## Start

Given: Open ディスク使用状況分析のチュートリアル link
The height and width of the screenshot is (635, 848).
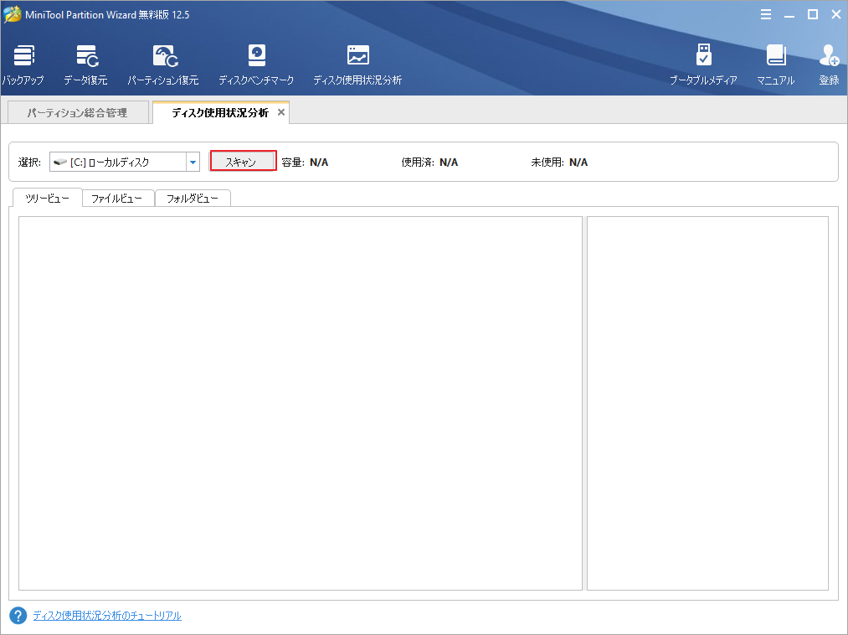Looking at the screenshot, I should point(107,616).
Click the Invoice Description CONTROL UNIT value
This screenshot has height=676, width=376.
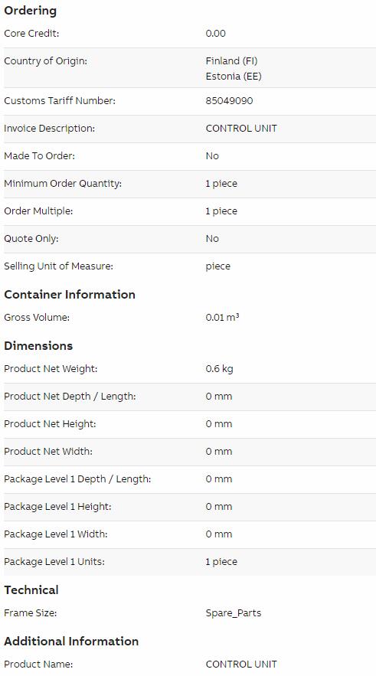[x=241, y=129]
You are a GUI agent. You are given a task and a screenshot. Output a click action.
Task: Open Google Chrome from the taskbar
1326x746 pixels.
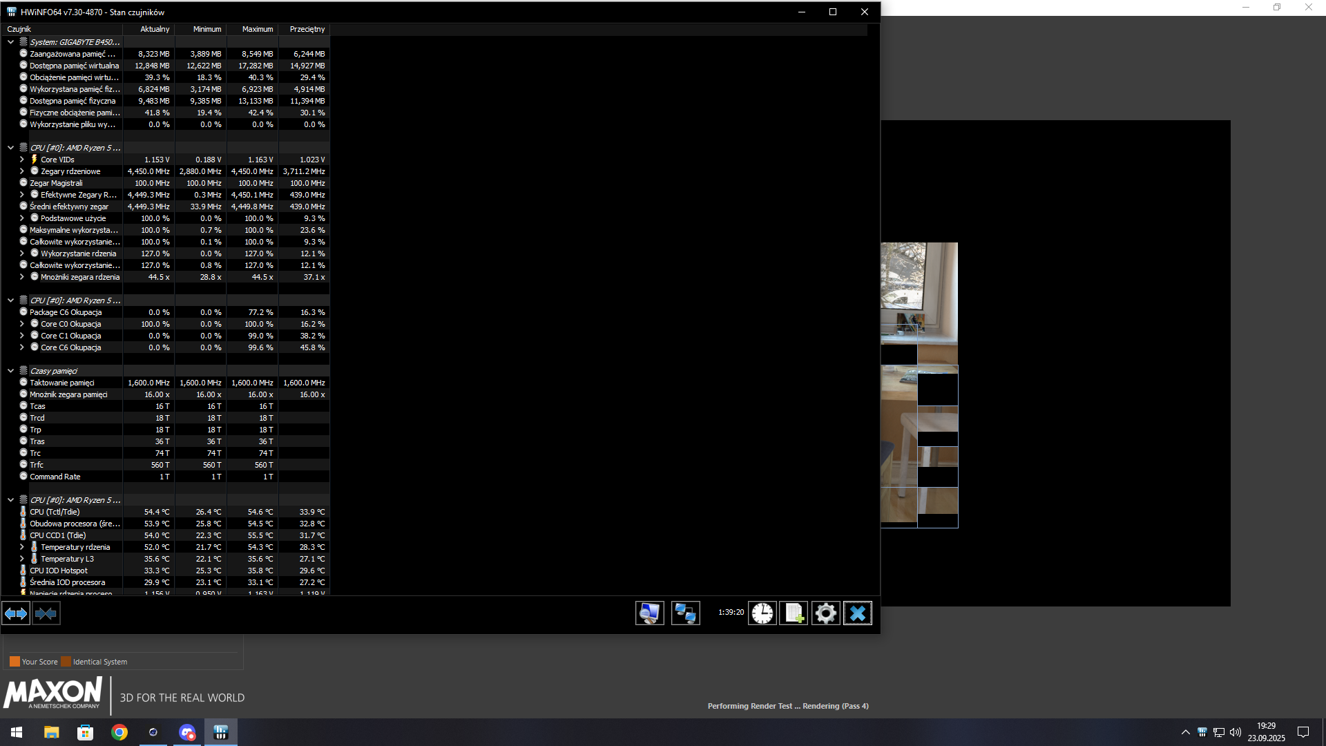pyautogui.click(x=119, y=732)
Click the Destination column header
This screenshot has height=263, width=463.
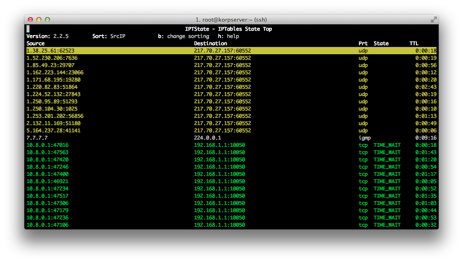[x=210, y=44]
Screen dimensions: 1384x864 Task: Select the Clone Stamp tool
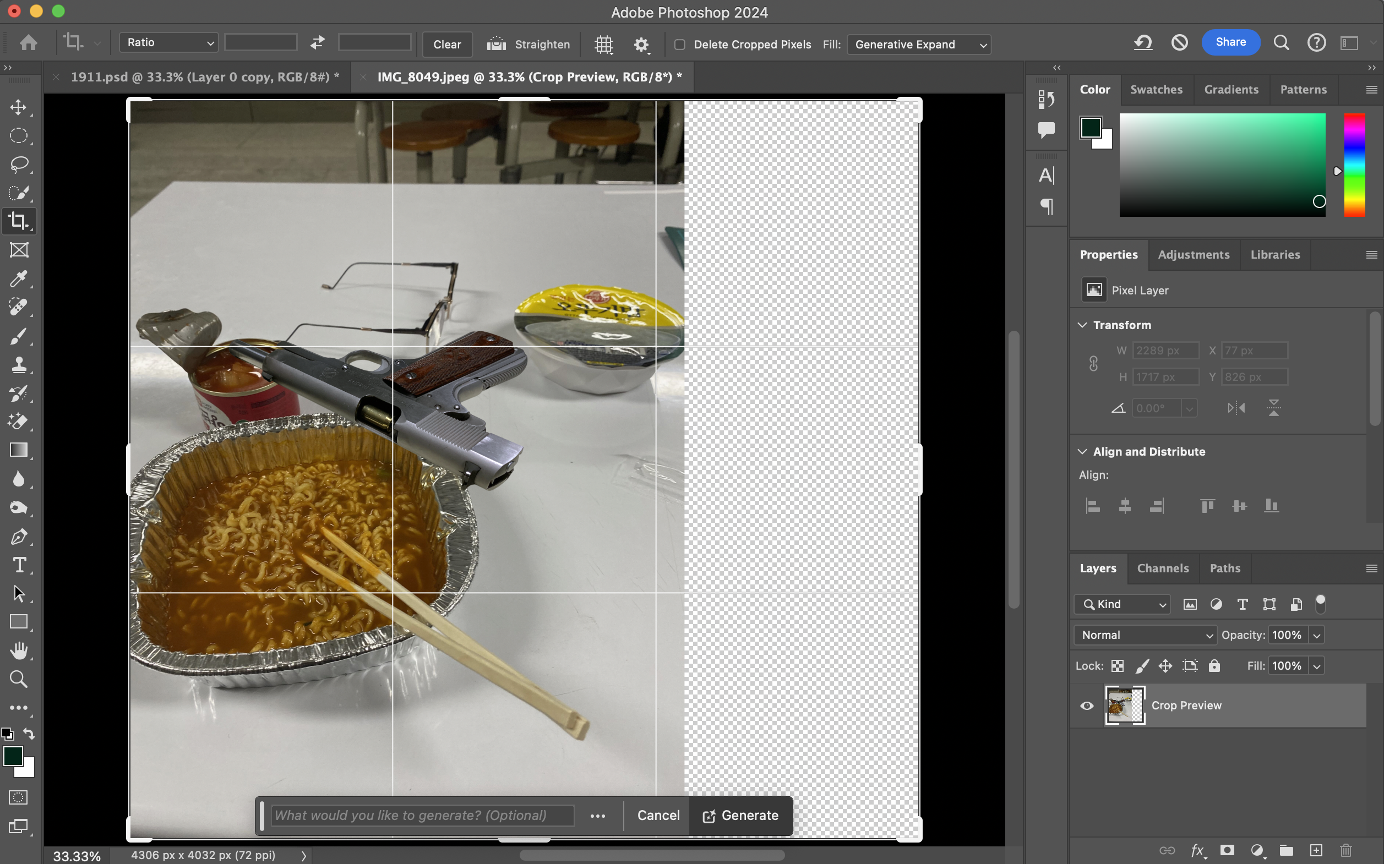[x=19, y=365]
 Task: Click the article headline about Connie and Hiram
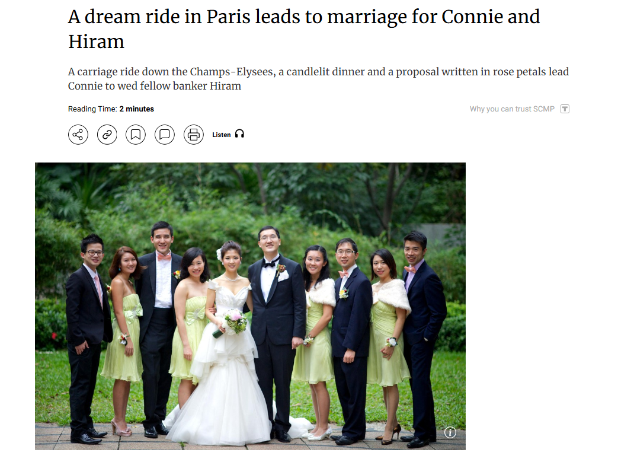[x=304, y=29]

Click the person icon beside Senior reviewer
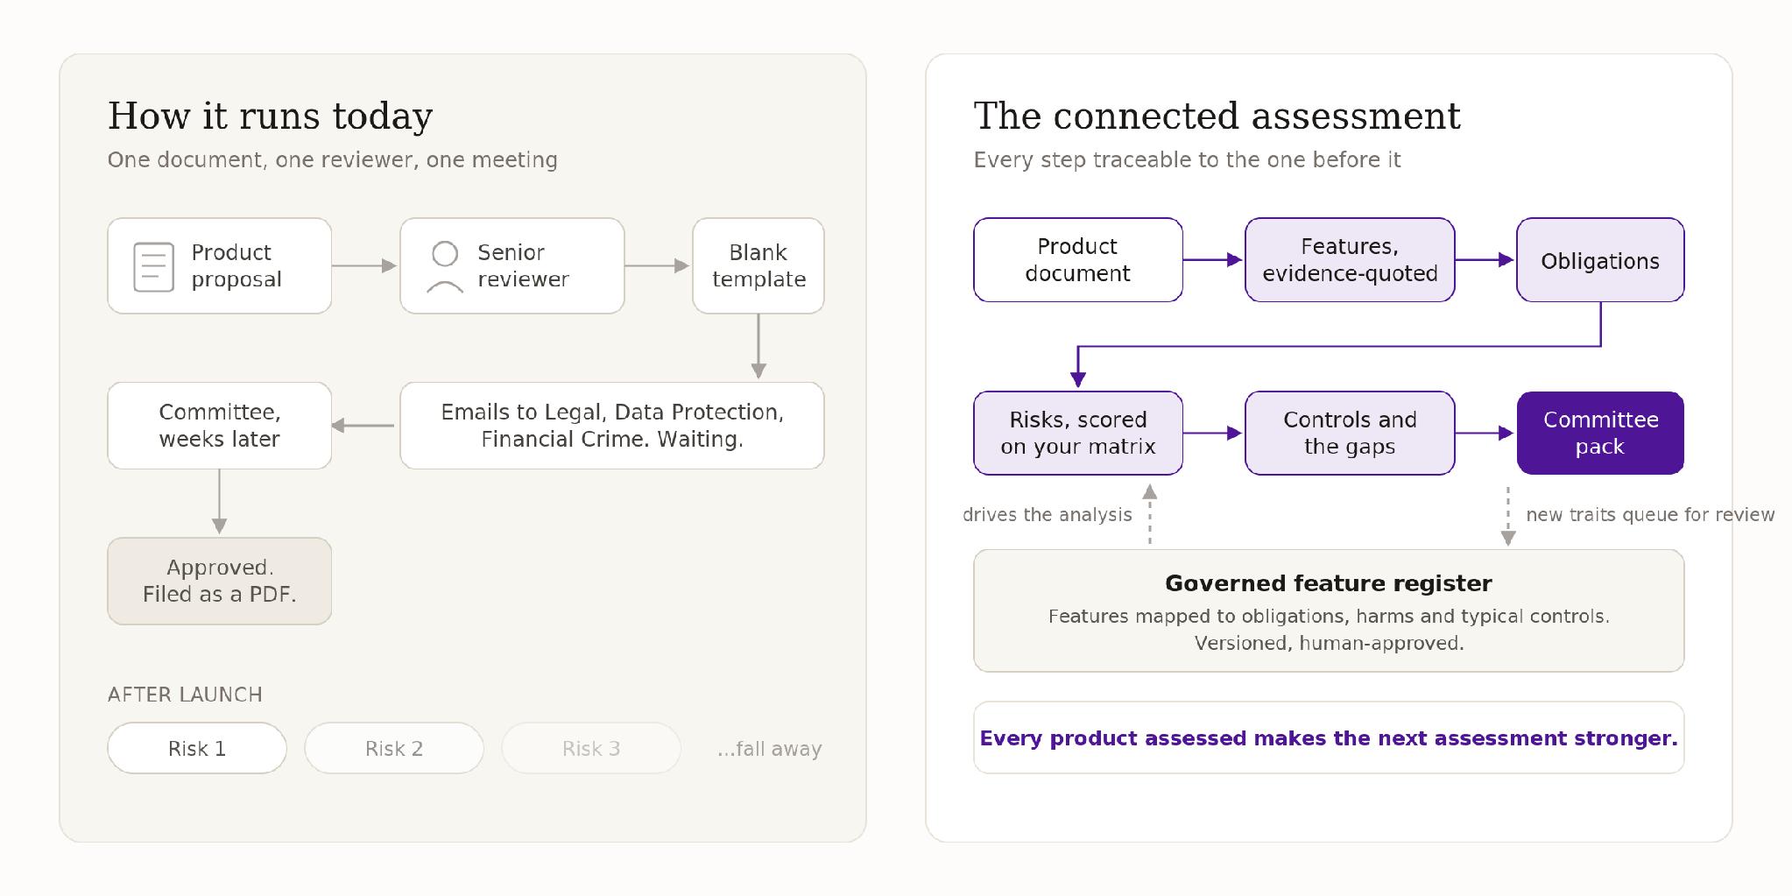pos(445,266)
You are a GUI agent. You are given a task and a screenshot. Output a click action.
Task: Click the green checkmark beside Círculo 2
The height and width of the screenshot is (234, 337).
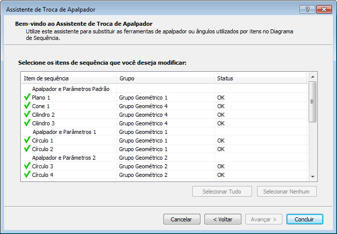point(27,149)
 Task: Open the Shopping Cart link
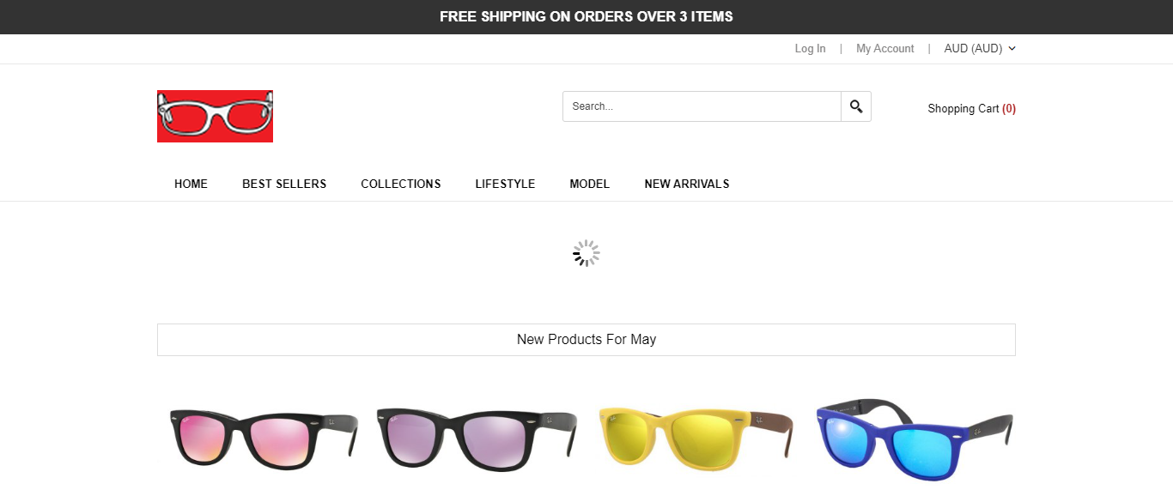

## End

Rewrite all of the lines above, substituting "Launch" for every "Open" and keeping everything else unchanged. Leave the pictures out of your answer.

Given: Launch ディスク使用状況分析のチュートリアル link
The height and width of the screenshot is (635, 848).
Looking at the screenshot, I should point(107,616).
Click the Invoice Description CONTROL UNIT value
This screenshot has height=676, width=376.
[x=241, y=129]
You are a GUI agent. You are given a task and a screenshot. Output a click action.
Task: Launch Google Chrome from the taskbar
1326x746 pixels.
pyautogui.click(x=119, y=732)
Click the Destination column header
This screenshot has height=263, width=463.
[x=210, y=44]
Screen dimensions: 1384x864 Task: Select the Clone Stamp tool
[x=19, y=365]
 Task: Click the article headline about Connie and Hiram
[x=304, y=29]

Click the person icon beside Senior reviewer
pos(445,266)
You are a GUI agent. You are given a task and a screenshot. Output a click action.
Task: Click the green checkmark beside Círculo 2
The height and width of the screenshot is (234, 337).
point(27,149)
 Task: Launch the Shopping Cart link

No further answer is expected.